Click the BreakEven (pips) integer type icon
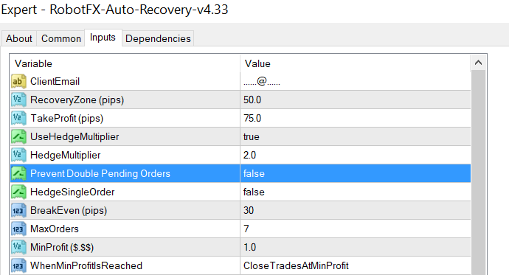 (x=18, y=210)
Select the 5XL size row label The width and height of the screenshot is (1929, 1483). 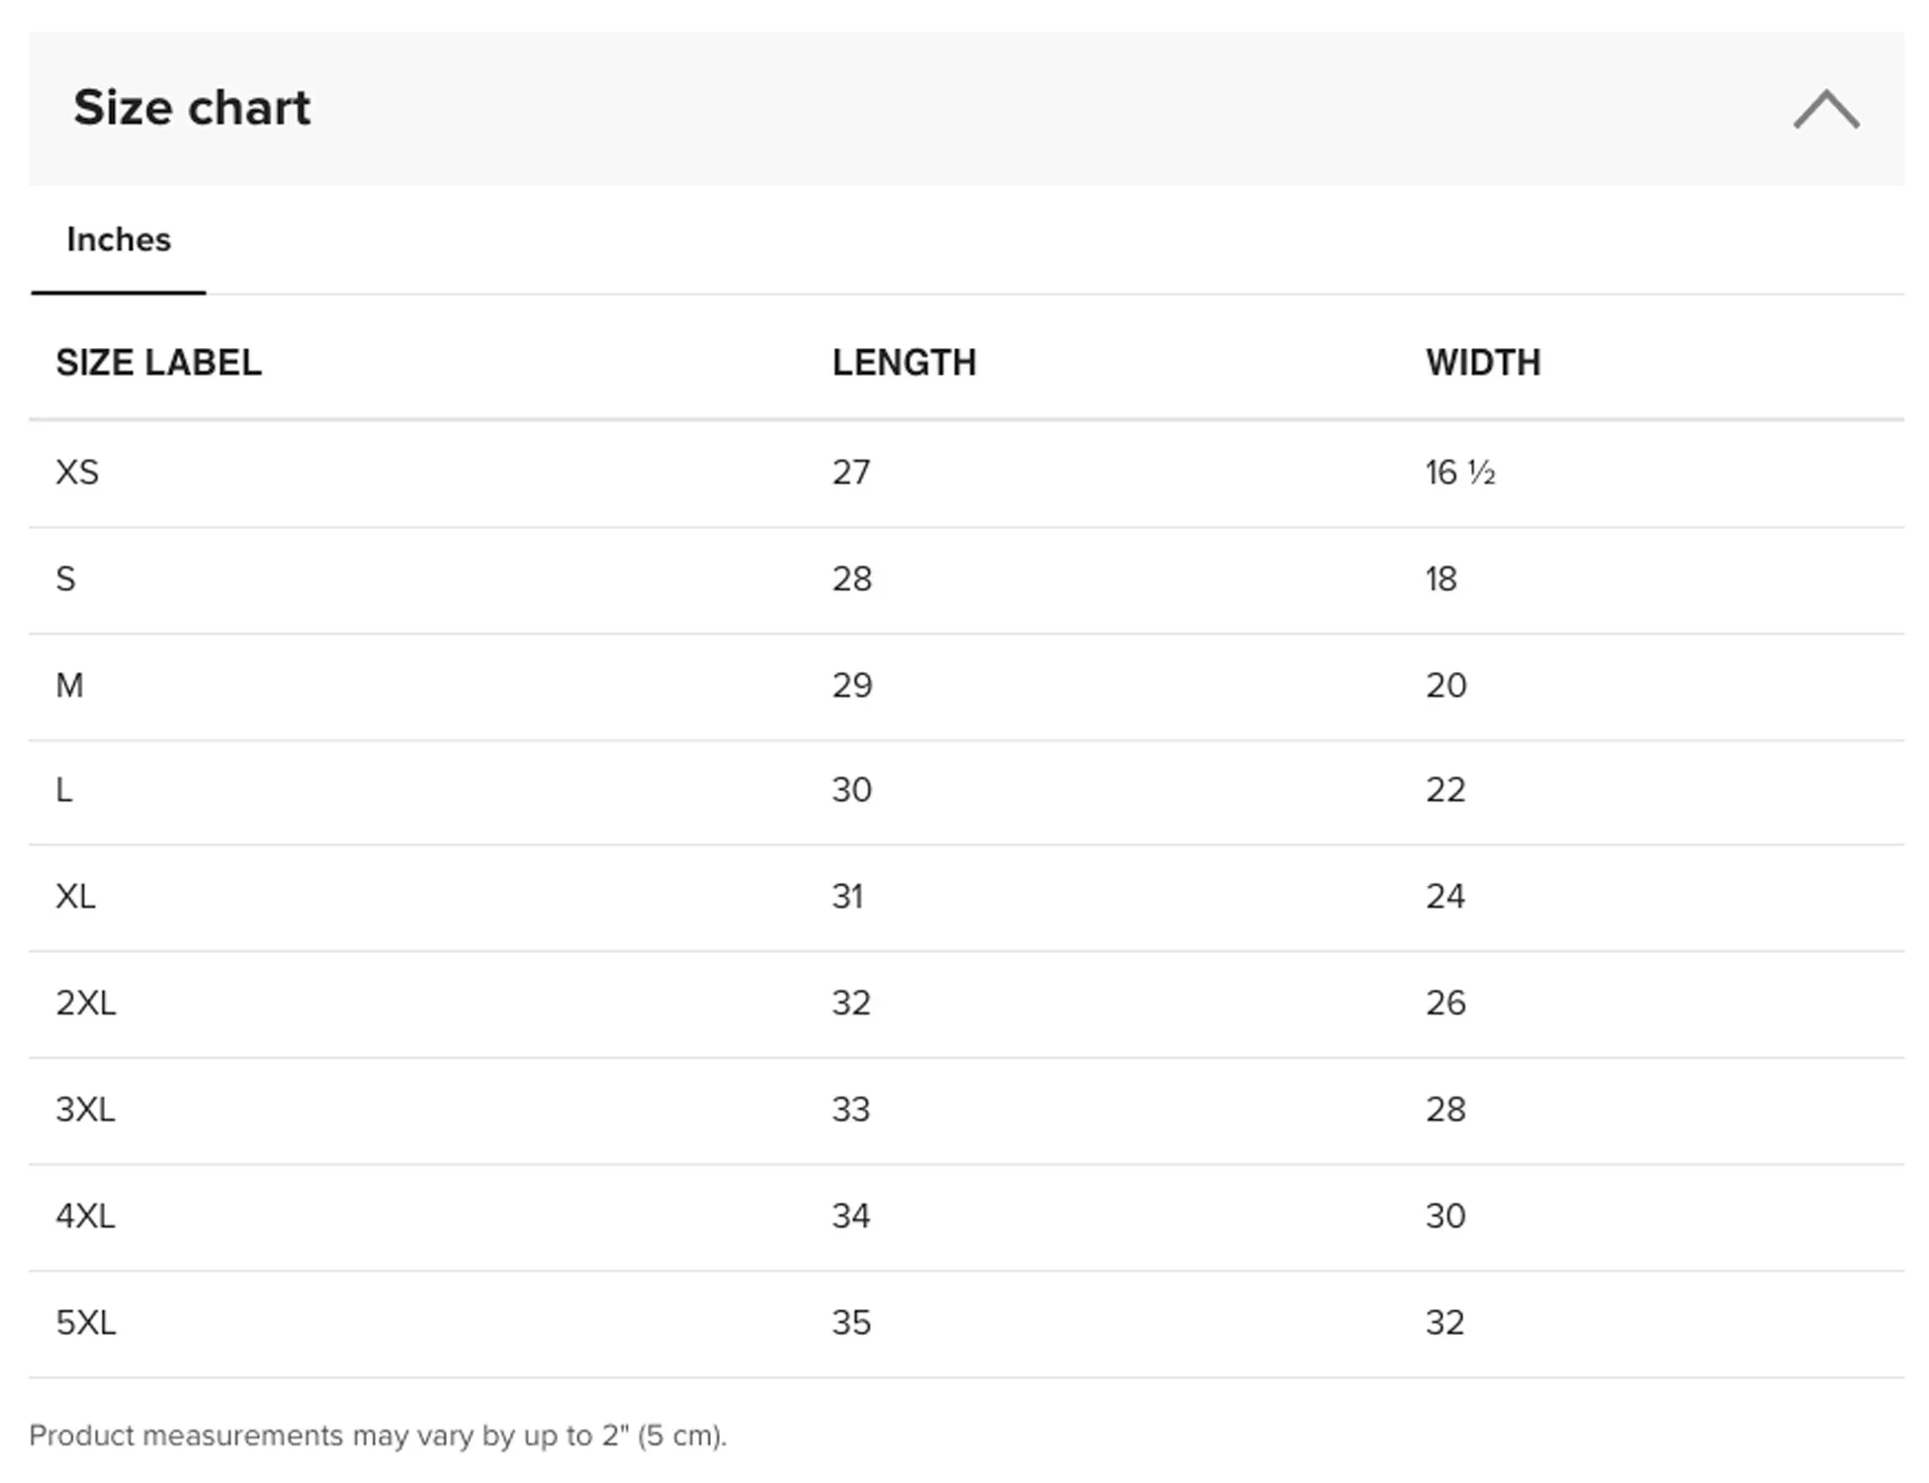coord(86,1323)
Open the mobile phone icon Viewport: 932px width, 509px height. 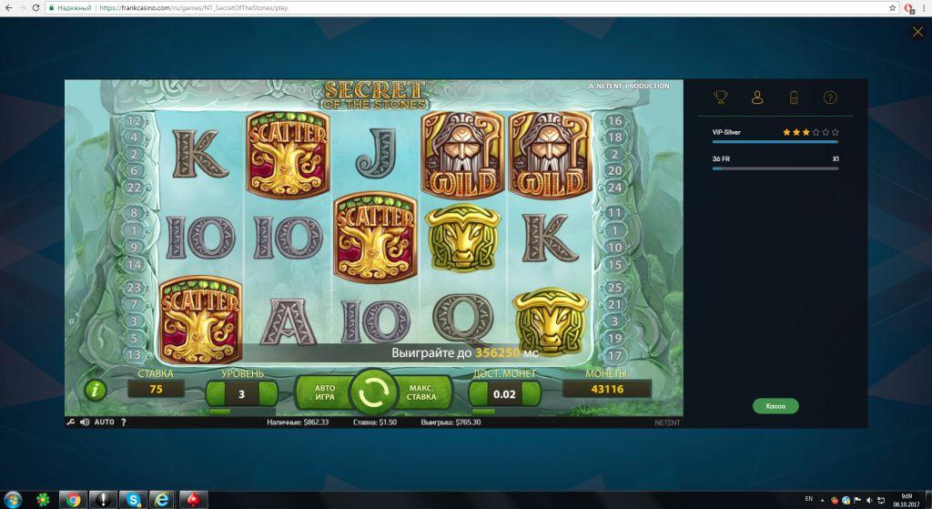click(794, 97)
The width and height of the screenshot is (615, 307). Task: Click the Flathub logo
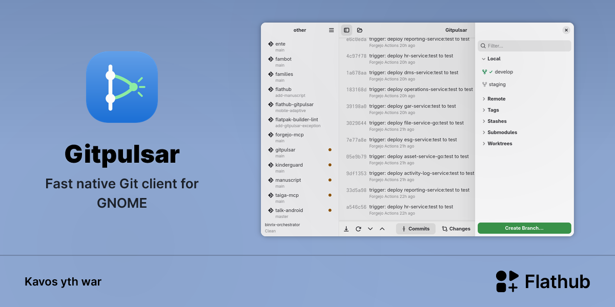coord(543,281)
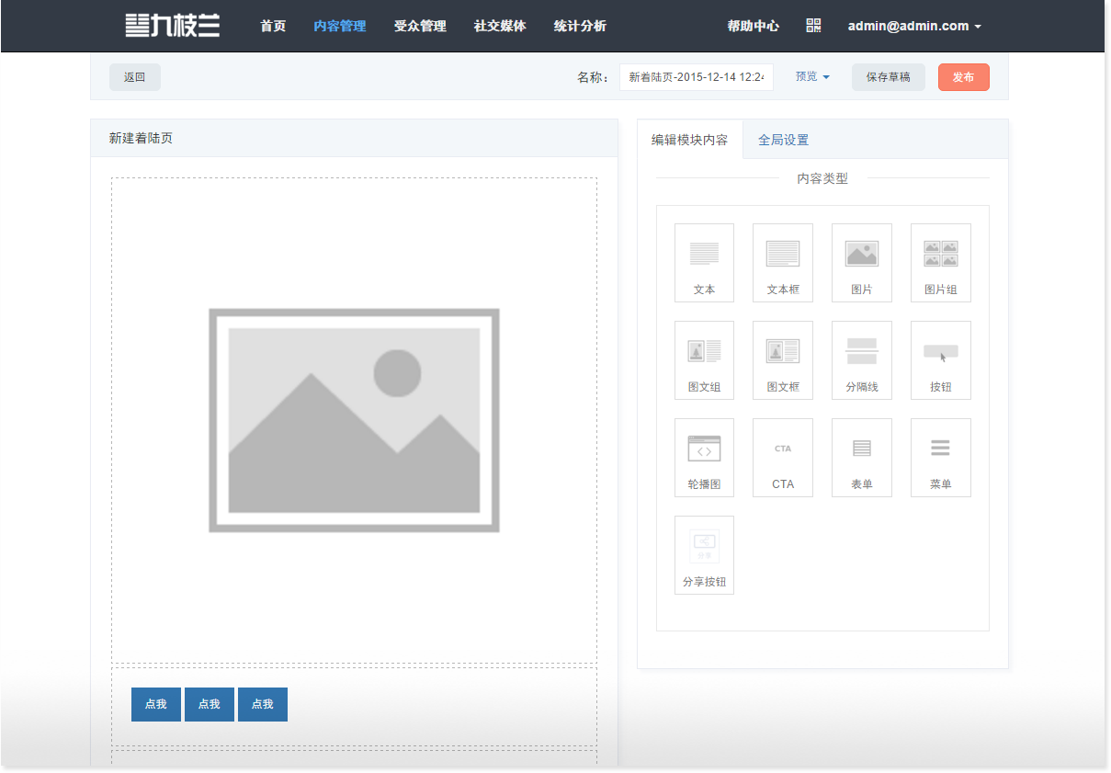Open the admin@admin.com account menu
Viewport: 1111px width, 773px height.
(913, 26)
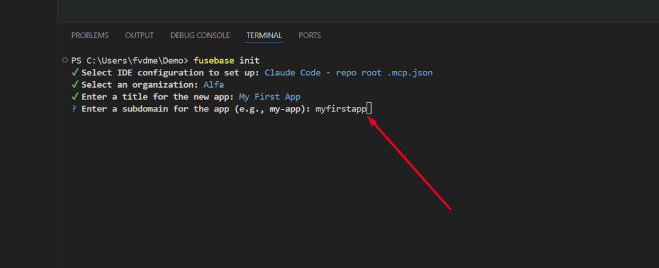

* **PROBLEM DESCRIPTION**
Repeat verbatim the range of lines that opens at the line containing "The width and height of the screenshot is (615, 307)." and closes at the last line of the entries, excluding all pictures.

* **EXPECTED OUTPUT**
The width and height of the screenshot is (615, 307). Task: Click the Flathub logo
coord(543,281)
Open the admin@admin.com account menu
Viewport: 1111px width, 773px height.
(913, 26)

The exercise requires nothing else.